Windows 8/10 Hibernate and the effect on disk space

Frank100

Rising Star
Hello all,

It's hard to believe I joined these forums three years ago but I have been pretty quiet for some time. I thought I would post something that might help people make choices in terms of RAM and hard disk now that we have Windows 8 in full swing and now we know Windows 10 operates in much the same way in relation to hibernate and the fast boot process.

Going back to the old days when you shut your computer down you actually shut the computer down and so when restarting it took a couple of minutes to boot. This is because the BIOS would run its checks, introduce the boot process to the Master Partition Table where a list of partitions would be stored one of which (hopefully) would be marked as active. Having accessed the starting cluster for that partition it would again hopefully find the necessary boot volume information for that partition and boot code in the partition.

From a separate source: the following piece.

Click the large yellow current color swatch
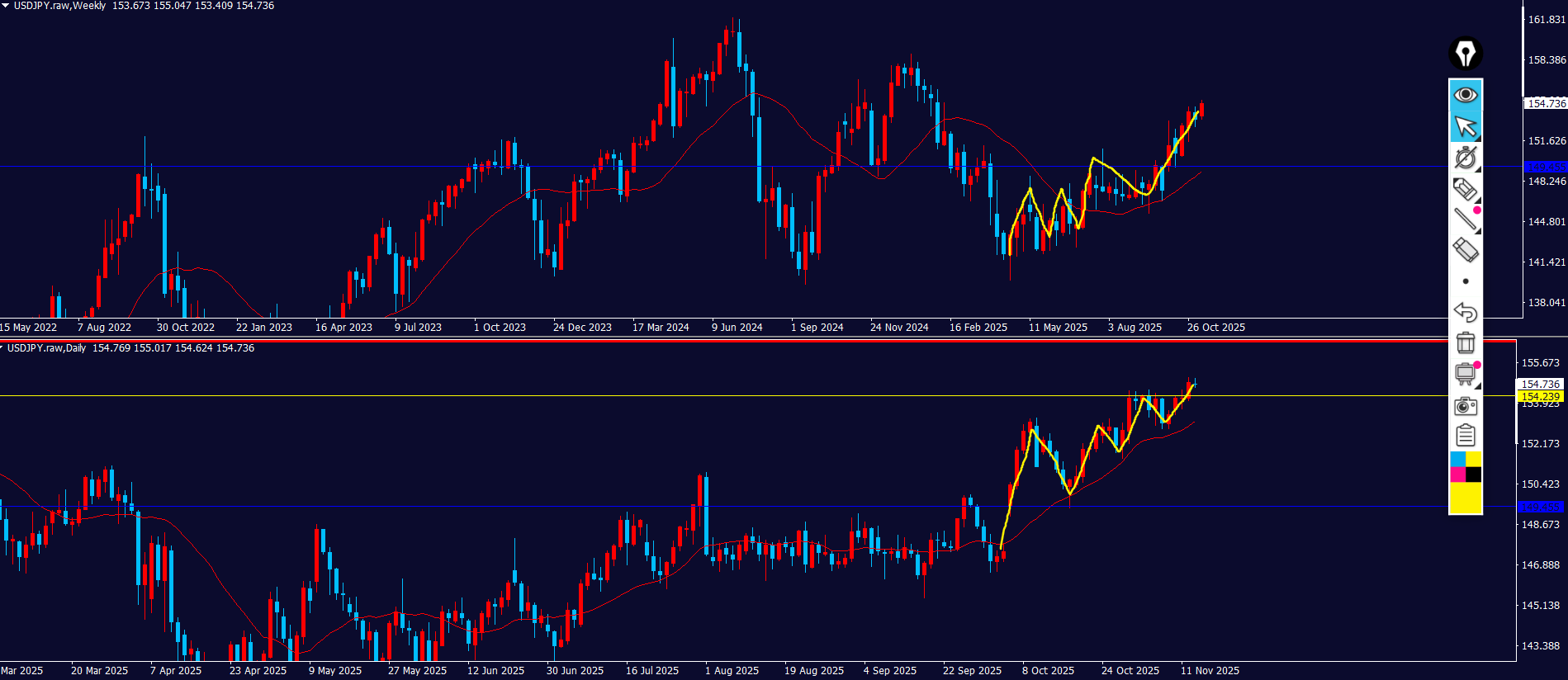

Since Windows 8 this process changed. Windows 8 can be fully shut down if you want it to but by default it boots from the hiberfil.sys file and in part from the partition information. This means it can copy much of the hiberfil.sys straight back into memory rather than go through the steps in used to when booting and this is much faster.

Hiberfil.sys has been around for a long time and you used to be able to delete it if you didn't want the space used up on your disk. Because of the fast boot process in Windows 8 and 10 it is now highly inadvisable to disable it and to delete the file.

So why would you want to delete hiberfil.sys? Because it's purpose is to save the entire contents of your RAM into this file and onto the disk it is as large a file as the amount of RAM you have. So if you decided to get 64GB of RAM then your hiberfil.sys file is going to be 64GB too. Now just imagine if you treated yourself to a small SSD for your OS and programs, suddenly you've lost a massive amount of space.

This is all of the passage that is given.